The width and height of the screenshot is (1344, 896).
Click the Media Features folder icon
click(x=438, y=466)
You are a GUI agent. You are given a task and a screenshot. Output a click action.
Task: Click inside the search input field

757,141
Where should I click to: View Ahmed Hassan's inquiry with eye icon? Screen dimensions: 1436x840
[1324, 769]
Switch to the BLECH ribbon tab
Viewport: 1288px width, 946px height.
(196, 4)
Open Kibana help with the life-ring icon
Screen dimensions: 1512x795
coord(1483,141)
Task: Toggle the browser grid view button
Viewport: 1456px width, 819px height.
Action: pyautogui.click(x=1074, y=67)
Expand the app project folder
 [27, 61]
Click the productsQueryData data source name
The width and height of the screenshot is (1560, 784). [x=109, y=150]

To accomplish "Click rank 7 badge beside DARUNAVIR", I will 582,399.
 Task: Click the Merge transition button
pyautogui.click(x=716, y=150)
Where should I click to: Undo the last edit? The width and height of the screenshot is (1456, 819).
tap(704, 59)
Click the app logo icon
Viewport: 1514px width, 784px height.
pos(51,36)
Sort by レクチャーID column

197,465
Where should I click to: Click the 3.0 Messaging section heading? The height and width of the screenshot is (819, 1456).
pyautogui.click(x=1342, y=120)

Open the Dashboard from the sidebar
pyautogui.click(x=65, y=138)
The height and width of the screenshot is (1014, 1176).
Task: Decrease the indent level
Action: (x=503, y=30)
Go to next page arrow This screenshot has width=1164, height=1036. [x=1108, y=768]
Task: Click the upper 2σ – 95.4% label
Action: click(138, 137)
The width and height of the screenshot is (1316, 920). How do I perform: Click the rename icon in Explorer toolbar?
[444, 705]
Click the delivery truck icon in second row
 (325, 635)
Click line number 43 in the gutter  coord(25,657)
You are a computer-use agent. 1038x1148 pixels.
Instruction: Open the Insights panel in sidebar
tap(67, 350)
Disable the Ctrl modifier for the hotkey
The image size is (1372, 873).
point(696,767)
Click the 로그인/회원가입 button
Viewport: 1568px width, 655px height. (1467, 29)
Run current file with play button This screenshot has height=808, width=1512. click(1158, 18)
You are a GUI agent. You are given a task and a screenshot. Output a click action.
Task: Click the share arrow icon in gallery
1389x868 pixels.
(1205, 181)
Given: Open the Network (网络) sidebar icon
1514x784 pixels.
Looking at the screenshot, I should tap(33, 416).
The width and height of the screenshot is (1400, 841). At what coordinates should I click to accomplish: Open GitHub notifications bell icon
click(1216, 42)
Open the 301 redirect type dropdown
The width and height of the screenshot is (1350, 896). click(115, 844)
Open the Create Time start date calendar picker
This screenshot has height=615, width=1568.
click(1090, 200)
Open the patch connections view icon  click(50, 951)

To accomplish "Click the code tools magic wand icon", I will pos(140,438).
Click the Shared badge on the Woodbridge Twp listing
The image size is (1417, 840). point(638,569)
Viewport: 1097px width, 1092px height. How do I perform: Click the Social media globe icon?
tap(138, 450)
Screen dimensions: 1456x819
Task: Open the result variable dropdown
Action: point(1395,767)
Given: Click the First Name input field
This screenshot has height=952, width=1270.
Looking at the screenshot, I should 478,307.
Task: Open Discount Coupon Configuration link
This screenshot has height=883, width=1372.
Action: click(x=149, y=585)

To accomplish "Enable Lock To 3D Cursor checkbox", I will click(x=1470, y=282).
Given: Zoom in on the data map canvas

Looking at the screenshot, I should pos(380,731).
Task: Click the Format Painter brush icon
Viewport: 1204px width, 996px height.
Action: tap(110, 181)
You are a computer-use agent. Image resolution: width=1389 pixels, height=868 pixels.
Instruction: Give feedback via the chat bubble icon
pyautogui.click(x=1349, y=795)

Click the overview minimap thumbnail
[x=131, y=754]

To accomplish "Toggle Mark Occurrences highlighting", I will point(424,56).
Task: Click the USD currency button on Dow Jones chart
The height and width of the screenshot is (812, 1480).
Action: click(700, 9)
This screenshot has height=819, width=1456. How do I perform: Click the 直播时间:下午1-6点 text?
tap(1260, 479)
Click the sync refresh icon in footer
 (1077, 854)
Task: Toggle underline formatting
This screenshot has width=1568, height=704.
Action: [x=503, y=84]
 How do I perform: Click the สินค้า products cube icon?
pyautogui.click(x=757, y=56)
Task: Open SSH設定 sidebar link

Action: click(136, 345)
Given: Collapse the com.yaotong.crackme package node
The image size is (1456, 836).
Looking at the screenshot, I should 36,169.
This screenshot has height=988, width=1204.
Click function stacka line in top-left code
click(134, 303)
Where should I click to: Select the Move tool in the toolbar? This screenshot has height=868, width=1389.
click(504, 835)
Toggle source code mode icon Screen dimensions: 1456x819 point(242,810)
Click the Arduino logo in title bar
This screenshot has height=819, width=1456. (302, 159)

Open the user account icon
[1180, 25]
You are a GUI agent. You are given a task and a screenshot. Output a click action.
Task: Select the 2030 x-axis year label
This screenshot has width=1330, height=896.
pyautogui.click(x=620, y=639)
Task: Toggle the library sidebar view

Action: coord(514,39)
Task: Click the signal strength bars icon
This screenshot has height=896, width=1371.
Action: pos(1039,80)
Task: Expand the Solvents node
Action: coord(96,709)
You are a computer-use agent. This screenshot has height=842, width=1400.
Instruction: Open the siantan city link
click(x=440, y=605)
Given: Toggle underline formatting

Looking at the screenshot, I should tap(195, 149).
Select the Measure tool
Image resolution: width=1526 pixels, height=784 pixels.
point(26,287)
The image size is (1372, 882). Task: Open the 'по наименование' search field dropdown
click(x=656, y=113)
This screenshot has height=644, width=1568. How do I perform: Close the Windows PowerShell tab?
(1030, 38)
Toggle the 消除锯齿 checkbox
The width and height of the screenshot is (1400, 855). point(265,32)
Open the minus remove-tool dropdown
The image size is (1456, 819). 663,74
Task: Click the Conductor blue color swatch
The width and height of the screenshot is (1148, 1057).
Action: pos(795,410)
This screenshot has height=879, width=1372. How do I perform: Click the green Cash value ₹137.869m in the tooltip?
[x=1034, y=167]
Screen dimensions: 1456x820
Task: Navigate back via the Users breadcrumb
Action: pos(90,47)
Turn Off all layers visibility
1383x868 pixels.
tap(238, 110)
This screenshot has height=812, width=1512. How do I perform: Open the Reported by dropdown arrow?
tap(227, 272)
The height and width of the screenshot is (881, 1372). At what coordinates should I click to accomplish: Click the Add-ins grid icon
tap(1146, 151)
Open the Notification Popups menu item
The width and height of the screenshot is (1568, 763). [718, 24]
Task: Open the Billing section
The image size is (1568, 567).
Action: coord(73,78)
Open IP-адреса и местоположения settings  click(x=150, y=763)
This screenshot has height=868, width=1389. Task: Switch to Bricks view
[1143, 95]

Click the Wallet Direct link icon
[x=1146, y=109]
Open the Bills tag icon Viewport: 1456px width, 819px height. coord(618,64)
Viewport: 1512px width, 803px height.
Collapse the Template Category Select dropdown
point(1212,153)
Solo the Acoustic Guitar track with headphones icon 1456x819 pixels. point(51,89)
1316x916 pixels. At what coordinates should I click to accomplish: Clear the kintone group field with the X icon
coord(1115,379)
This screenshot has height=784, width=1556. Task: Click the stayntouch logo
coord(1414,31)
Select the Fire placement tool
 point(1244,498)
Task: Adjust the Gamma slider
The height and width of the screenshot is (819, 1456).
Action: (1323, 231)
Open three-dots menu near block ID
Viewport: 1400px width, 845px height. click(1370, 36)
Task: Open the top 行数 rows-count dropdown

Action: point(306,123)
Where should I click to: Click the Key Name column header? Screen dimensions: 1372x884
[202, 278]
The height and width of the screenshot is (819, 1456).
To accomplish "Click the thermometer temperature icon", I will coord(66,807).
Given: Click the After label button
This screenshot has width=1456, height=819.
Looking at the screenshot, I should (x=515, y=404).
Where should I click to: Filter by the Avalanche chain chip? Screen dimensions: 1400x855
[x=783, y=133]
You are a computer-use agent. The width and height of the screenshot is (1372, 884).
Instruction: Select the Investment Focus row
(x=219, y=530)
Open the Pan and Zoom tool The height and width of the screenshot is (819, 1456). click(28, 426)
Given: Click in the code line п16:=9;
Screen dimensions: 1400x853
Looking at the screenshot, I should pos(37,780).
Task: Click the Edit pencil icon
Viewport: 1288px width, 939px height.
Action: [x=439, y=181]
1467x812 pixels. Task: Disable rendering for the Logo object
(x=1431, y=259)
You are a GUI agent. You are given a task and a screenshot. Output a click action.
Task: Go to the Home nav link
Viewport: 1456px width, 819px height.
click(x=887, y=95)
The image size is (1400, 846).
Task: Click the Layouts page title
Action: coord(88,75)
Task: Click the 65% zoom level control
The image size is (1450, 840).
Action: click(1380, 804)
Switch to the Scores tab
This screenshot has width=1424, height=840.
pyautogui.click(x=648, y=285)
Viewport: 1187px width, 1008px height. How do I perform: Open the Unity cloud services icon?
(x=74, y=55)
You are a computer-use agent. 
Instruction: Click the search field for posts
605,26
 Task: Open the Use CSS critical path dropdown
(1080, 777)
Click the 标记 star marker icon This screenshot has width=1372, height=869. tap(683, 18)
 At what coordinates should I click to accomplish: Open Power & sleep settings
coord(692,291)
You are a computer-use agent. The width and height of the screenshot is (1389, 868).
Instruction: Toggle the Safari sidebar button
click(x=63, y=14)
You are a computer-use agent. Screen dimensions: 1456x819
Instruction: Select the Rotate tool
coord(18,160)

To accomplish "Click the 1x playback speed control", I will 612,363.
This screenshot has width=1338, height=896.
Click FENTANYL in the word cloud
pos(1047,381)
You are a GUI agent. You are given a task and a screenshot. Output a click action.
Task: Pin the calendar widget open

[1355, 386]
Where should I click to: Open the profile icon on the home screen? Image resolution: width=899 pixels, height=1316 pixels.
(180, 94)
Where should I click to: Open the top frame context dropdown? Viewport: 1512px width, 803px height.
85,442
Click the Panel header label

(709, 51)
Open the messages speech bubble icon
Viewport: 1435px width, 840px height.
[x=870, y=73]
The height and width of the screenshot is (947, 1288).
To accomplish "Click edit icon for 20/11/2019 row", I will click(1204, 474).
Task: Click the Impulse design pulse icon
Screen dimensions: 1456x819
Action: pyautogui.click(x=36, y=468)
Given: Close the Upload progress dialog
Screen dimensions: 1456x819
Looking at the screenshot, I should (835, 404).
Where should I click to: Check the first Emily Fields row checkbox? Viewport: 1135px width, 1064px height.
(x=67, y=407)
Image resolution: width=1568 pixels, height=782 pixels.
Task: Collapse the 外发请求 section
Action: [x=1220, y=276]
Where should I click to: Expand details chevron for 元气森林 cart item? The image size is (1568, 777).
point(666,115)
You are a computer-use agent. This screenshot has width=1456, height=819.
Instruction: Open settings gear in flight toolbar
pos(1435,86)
───
About this exercise: Lines from the top of the entries above to the line that contains "Task: Toggle the browser grid view button" should be set down exactly, please, with both ends kept and nothing added.

Result of this exercise:
The width and height of the screenshot is (1344, 896).
Click the Media Features folder icon
click(x=438, y=466)
You are a GUI agent. You are given a task and a screenshot. Output a click action.
Task: Click inside the search input field

757,141
Where should I click to: View Ahmed Hassan's inquiry with eye icon? Screen dimensions: 1436x840
[1324, 769]
Switch to the BLECH ribbon tab
Viewport: 1288px width, 946px height.
(196, 4)
Open Kibana help with the life-ring icon
Screen dimensions: 1512x795
coord(1483,141)
Task: Toggle the browser grid view button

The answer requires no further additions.